I am reading a book on curve shortening flow. Optionally, please see this image for the page that is confusing me (I am not allowed to include it in this post since I'm new): http://i.stack.imgur.com/L54lm.png
[Thanks to user Leonid from SE for the image. Page 17 of *The Curve Shortening Problem* by Kai Seng Chou and Xi-Ping Zhu]

The authors construct a map $\mathcal{F}$ from $\tilde{C}^{k+2, \alpha}(S^1 \times (0,t))$ to $\tilde{C}^{k, \alpha}(S^1 \times (0,t))$, find its Frechet derivative and show it's an isomorphism, so we can use the inverse function theorem. They say there exists a $t_0$, $\epsilon$ and $\delta$ such that for any $f$ with $\lVert f - \mathcal{F}(v) \rVert < \epsilon $ there exists a unique $u$ such that $\lVert u - v \rVert < \delta$ and $\mathcal{F}(u) = f$ for all $t \leq t_0$.

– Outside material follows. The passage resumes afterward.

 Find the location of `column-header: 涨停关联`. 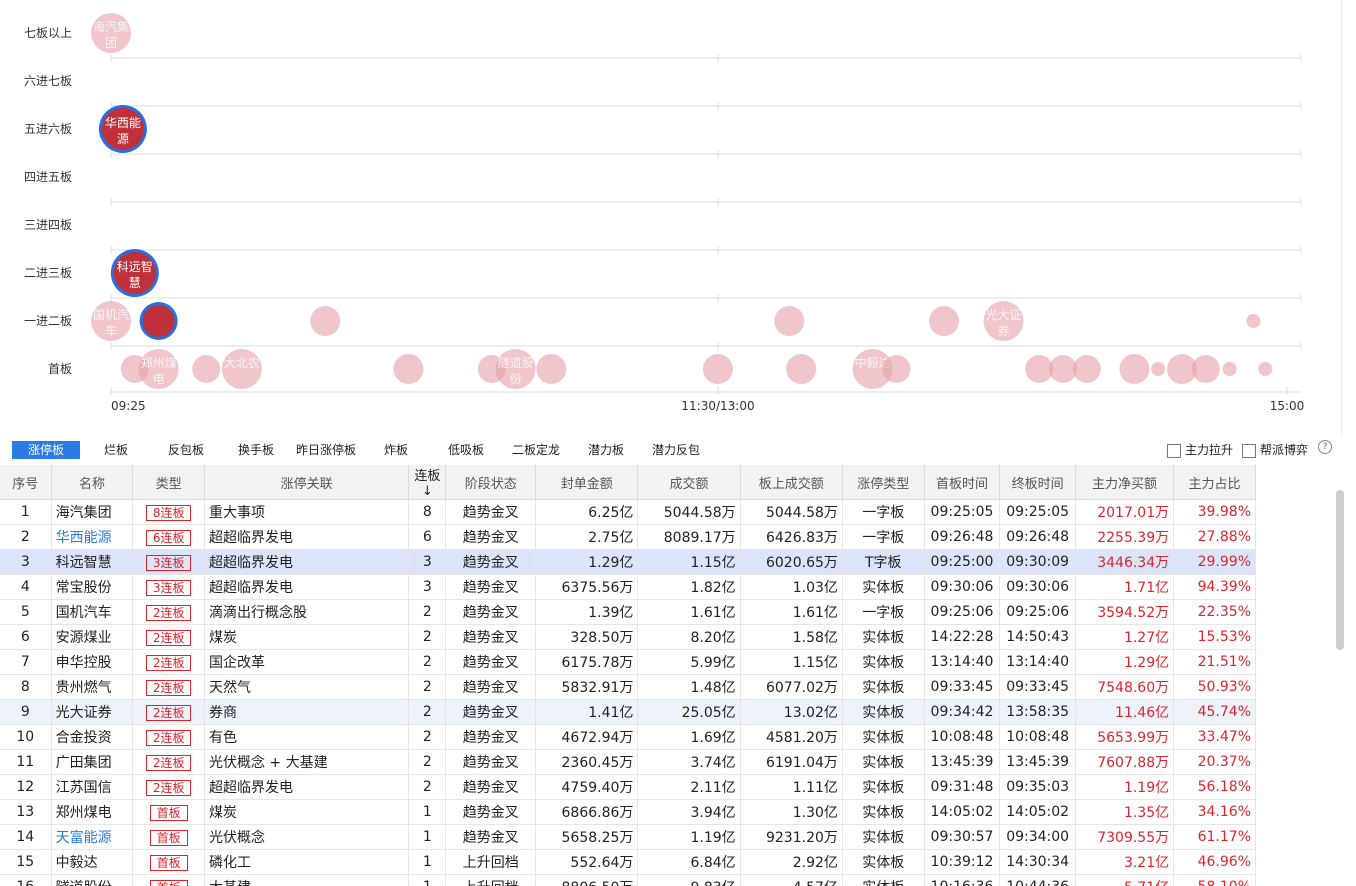

column-header: 涨停关联 is located at coordinates (307, 482).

**I am confused about the part they say that "there exists a $t_0$ ... such that $\mathcal{F}(u) = f$ for all $t \leq t_0$". How does this time dependence come into this from the inverse function theorem?**

The inverse function theorem I know doesn't state anything about this time dependence. The proof is confusingly written (for me anyway). If they fix the space to be $\tilde{C}^{k, \alpha}(S^1 \times (0,t))$ then how can they only say that the solution exists within a neighbourhood of the $(0,t)$? I thought you don't get control of that, only the space of functions.

Can anyone explain this? Are they using some other theorem? Thanks.